With regard to the jacked-up parking rates, the idea is to “discourage the use of parking spaces by non-passengers,” especially those who park overnight or who own business establishments near or around the airport. In fact, the term used by the corporate spokesperson is “de-marketing,” which means that by jacking up rates, this will discourage end-users from using their parking spaces.
However, as reported, there were cars and other vehicles parked at the airport that were there as far back as 2014. Why didn’t the concessionaire first make a thorough and fine-tooth check of all NAIA’s parking spaces before announcing its increase in parking fees?
Without much choice, those who need to park would be “willing to pay” even the increased parking rates, hence it defeats the plan of “demarketing” and presumably reduces it as merely the corporate alibi of a rapaciously profiteering concessionaire at the NAIA complex. It should have been factored into the rehabilitation “work plan” to build new parking spaces in relation to the much-avowed promise to double flight and passenger volumes and improve amenities for airline passengers.

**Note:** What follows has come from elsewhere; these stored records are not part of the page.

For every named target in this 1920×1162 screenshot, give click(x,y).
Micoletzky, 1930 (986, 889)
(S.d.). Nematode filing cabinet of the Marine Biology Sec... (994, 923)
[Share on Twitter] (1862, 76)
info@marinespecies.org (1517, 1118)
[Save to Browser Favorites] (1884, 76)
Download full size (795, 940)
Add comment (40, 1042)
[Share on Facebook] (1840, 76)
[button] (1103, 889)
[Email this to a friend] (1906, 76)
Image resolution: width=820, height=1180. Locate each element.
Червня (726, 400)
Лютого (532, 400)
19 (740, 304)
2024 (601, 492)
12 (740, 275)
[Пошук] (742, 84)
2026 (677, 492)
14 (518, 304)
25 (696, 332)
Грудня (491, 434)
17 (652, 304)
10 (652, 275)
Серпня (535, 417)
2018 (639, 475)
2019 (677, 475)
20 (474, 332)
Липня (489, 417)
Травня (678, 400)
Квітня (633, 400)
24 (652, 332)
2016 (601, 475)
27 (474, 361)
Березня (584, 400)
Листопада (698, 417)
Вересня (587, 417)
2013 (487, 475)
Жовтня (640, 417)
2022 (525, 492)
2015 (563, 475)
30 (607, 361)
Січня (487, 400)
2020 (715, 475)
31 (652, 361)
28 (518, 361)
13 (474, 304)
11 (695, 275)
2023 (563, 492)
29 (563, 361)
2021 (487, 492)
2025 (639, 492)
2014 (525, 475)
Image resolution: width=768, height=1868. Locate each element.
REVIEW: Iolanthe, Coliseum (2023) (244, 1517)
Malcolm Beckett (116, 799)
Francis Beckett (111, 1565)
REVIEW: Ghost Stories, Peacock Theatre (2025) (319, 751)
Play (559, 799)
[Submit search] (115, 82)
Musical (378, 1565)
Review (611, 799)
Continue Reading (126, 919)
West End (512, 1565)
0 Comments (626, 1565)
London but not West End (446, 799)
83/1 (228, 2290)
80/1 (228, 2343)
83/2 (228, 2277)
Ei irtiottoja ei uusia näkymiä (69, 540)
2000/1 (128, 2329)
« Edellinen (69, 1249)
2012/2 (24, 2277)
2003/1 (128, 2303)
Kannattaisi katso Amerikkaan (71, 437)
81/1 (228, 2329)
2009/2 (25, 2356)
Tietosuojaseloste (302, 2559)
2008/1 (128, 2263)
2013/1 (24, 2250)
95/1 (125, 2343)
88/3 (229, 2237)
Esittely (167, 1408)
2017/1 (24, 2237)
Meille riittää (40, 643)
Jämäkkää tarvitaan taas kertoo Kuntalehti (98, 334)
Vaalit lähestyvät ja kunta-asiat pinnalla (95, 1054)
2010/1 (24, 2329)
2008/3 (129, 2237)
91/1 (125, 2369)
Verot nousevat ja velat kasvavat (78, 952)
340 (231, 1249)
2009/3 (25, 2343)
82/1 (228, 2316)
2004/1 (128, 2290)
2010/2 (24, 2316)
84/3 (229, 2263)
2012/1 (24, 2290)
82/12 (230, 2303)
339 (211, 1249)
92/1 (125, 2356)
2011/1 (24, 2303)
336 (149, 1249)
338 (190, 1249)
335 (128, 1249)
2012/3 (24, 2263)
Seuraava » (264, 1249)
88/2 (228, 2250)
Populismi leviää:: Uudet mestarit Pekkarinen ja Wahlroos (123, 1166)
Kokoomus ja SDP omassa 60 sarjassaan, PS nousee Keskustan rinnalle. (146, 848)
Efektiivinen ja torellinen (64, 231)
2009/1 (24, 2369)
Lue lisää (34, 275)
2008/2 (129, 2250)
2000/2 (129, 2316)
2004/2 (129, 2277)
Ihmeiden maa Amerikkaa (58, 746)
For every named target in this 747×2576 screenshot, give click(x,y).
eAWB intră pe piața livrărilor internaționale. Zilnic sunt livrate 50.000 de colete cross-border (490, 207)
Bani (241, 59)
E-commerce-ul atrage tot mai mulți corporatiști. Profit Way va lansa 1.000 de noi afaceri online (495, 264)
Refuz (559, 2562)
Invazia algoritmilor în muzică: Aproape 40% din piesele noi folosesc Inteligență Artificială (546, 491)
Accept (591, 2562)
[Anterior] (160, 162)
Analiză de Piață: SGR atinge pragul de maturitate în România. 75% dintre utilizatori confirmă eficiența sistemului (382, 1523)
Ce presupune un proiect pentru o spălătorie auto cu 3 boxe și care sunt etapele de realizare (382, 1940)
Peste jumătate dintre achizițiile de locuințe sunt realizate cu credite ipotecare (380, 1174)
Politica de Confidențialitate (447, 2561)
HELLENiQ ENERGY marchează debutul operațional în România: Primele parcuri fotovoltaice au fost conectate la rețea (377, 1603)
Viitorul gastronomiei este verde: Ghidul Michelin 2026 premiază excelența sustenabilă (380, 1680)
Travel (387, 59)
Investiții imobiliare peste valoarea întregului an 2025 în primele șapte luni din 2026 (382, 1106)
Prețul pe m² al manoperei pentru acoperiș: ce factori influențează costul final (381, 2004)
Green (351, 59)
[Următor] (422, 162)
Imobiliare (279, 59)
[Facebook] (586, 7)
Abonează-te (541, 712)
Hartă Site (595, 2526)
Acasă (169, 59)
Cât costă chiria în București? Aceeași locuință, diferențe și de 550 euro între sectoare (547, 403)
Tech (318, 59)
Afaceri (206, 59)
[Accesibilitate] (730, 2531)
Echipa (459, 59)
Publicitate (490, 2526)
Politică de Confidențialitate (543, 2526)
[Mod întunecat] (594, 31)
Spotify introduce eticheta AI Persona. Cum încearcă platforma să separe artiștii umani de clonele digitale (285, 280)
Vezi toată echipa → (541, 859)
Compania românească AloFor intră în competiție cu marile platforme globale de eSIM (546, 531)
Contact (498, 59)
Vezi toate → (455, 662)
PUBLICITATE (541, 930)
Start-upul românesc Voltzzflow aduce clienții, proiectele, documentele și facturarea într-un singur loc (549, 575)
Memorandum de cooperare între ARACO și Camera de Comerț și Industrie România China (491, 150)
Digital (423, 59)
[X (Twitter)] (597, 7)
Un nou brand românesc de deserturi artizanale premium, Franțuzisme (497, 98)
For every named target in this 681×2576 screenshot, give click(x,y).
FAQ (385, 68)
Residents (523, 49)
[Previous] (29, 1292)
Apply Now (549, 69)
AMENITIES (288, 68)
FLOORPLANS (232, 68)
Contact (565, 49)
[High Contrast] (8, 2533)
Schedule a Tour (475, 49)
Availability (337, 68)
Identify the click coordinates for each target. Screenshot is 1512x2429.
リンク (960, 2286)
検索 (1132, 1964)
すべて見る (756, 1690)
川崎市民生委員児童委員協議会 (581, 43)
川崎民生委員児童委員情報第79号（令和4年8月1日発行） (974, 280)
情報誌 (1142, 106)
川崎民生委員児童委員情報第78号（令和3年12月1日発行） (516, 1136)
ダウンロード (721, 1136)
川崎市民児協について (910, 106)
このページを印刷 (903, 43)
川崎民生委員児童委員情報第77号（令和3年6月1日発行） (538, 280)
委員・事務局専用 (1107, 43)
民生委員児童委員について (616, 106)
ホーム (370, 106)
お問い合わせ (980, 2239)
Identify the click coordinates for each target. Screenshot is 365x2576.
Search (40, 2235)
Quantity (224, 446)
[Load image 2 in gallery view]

Isn’t it logical that if passenger volumes are increased, the number of cars and other vehicles will also increase thereby requiring more and more parking spaces? If the consortium’s financial viability to absorb all the risks attendant to this PPP rests on shaky ground, then what hope is it selling?
Operationalized prematurely, AO No. 01 forebodes a negative impact inimical to flight passengers. Why not showcase a “corporate social responsibility?”